Selected by the Modern Library as one of the 100 best novels of all time
"[One morning] in the early spring, I woke up with the remembrance of a girl I'd once known, Sophie. It was a very vivid half-dream, half-revelation, and all of a sudden I realized that hers was a story I had to tell." That very day, William Styron began writing the first chapter of Sophie's Choice.
First published in 1979, this complex and ambitious novel opens with Stingo, a young southerner, journeying north in 1947 to become a writer. It leads us into his intellectual and emotional entanglement with his neighbors in a Brooklyn rooming house: Nathan, a tortured, brilliant Jew, and his lover, Sophie, a beautiful Polish woman whose wrist bears the grim tattoo of a concentration camp...and whose past is strewn with death that she alone survived.

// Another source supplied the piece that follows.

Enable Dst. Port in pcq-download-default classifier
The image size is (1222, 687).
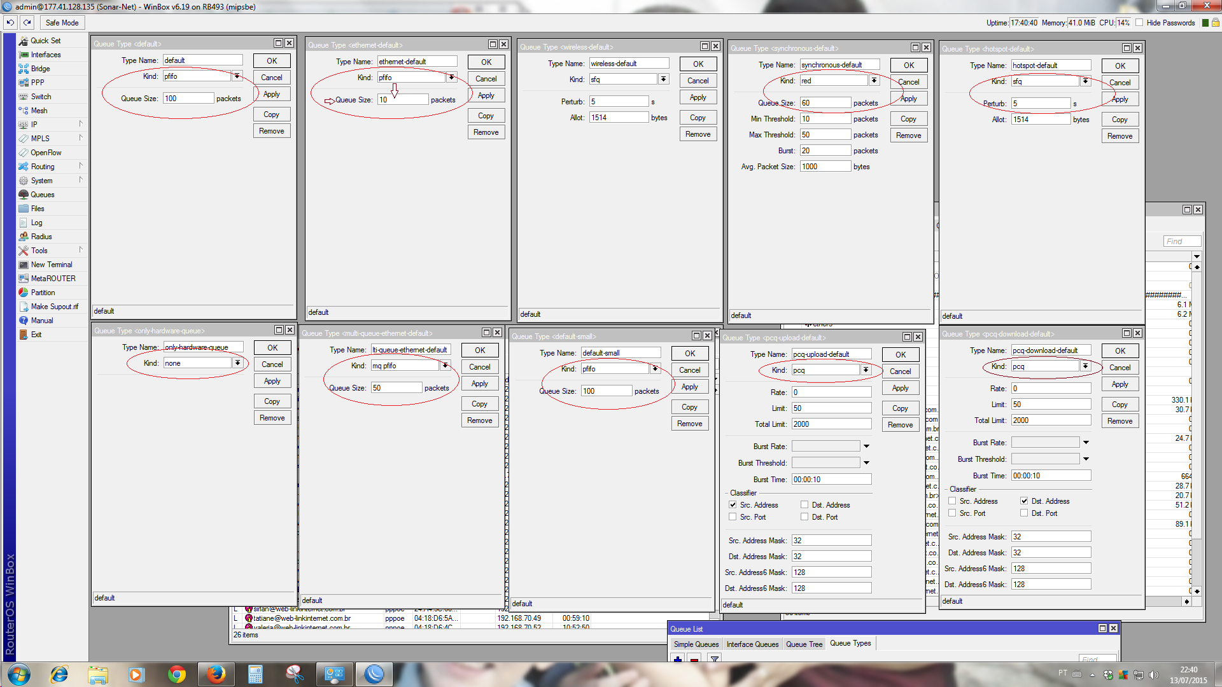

"Sophie's Choice is a passionate, courageous book...a philosophical novel on the most important subject of the twentieth century," said novelist and critic John Gardner in The New York Times Book Review. "One of the reasons Styron succeeds so well in Sophie's Choice is that, like Shakespeare (I think the comparison is not too grand), Styron knows how to cut away from the darkness of his material, so that when he turns to it again it strikes with increasing force....Sophie's Choice is a thriller of the highest order, all the more thrilling for the fact that the dark, gloomy secrets we are unearthing one by one--sorting through lies and terrible misunderstandings like a hand groping for a golden nugget in a rattlesnake's nest--may be authentic secrets of history and our own human nature."